Van Woudenberg agrees the deck is stacked against women who want to bring charges of rape. "The investigation is never properly conducted," she said. "There are hardly any women magistrates or investigators. Women are treated so badly when they raise these issues and when they go through court proceedings."
In a recent report, the United Nations special rapporteur on violence against women said the scale and brutality of the sexual violence in the Congo amounts to war crimes and crimes against humanity.
Individual acts of rape, sexual slavery, enforced prostitution, forced pregnancy, enforced sterilization and any other form of sexual violence constituting a grave breach or serious violation of the Geneva Conventions can be prosecuted as war crimes, if they occur during either international or internal armed conflict.
That could be where the ICC comes in. With the Congolese legal system in chaos, it will likely be the Hague-based court that will hold to account some of those accused of sexual violence in North Kivu and elsewhere in the country.
Masika sends her evidence on sexual crimes committed in North Kivu to the court, which is in the process of selecting its third investigation in Congo. If that will be in North Kivu is not yet known. However, the ICC said recently that it is gathering information on crimes committed by all sides there including rape, forced displacement, killings and enlisting child soldiers.
Beatrice Le Frapper Du Hellen, the head of the ICC division working with governments to secure cooperation, told IWPR that the court is aware of the culture of sexual violence in the eastern Congo, which she described as "massive, massive shocking brutality."
"It is being used absolutely routinely with such brutality, even against very young children, that there has to be an objective in such brutality," she said.

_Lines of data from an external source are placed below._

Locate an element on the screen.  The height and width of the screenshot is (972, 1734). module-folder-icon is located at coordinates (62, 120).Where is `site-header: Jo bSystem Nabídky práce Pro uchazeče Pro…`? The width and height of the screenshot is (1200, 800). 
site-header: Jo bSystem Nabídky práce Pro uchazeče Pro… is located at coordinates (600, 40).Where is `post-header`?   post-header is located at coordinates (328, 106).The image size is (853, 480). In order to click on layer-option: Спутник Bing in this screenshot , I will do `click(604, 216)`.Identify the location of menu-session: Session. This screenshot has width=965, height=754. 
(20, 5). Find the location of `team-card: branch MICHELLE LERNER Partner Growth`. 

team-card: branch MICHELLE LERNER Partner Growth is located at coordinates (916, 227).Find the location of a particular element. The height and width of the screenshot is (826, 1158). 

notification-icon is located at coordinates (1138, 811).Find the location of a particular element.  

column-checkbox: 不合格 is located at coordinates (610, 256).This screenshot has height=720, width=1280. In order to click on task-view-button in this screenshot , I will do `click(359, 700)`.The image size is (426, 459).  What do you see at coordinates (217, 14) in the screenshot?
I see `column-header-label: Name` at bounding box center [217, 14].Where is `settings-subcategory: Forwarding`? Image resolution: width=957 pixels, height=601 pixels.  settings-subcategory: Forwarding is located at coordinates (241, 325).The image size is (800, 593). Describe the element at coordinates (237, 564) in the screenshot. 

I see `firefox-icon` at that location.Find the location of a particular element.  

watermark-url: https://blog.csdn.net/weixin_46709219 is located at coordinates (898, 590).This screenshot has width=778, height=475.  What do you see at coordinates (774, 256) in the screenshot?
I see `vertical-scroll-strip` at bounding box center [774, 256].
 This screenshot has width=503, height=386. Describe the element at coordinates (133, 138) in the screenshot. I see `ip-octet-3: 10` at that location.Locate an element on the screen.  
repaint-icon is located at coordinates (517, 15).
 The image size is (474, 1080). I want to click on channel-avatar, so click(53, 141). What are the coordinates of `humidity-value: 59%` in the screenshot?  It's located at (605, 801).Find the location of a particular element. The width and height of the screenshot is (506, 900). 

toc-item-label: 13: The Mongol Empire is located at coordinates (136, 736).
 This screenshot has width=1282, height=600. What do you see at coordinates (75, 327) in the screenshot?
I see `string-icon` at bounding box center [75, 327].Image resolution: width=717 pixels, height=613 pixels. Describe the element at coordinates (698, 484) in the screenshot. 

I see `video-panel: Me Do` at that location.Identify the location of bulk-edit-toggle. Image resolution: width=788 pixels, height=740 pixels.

The ICC has one Congolese militia leader in custody -- Germain Katanga -- accused of sexual slavery, among other things.
In Uganda, Joseph Kony and Vincent Otti from the Lord's Resistance Army are charged with rape and sexual enslavement while two Sudanese indictees -- Ahmed Harun and Ali Kosheyb -- are accused of 51 crimes against humanity and war crimes including rape. In the ICC's ongoing investigation in the Central African Republic, allegations of sexual crimes far outnumber alleged killings.
"With our case against Katanga we have said very clearly that sexual violence is prosecuted by the ICC," said Le Frapper. "If anybody though that sexual violence is a crime that isn't going to be prosecuted, look at Katanga, look at the Central African Republic, look at Joseph Kony, look at Harun."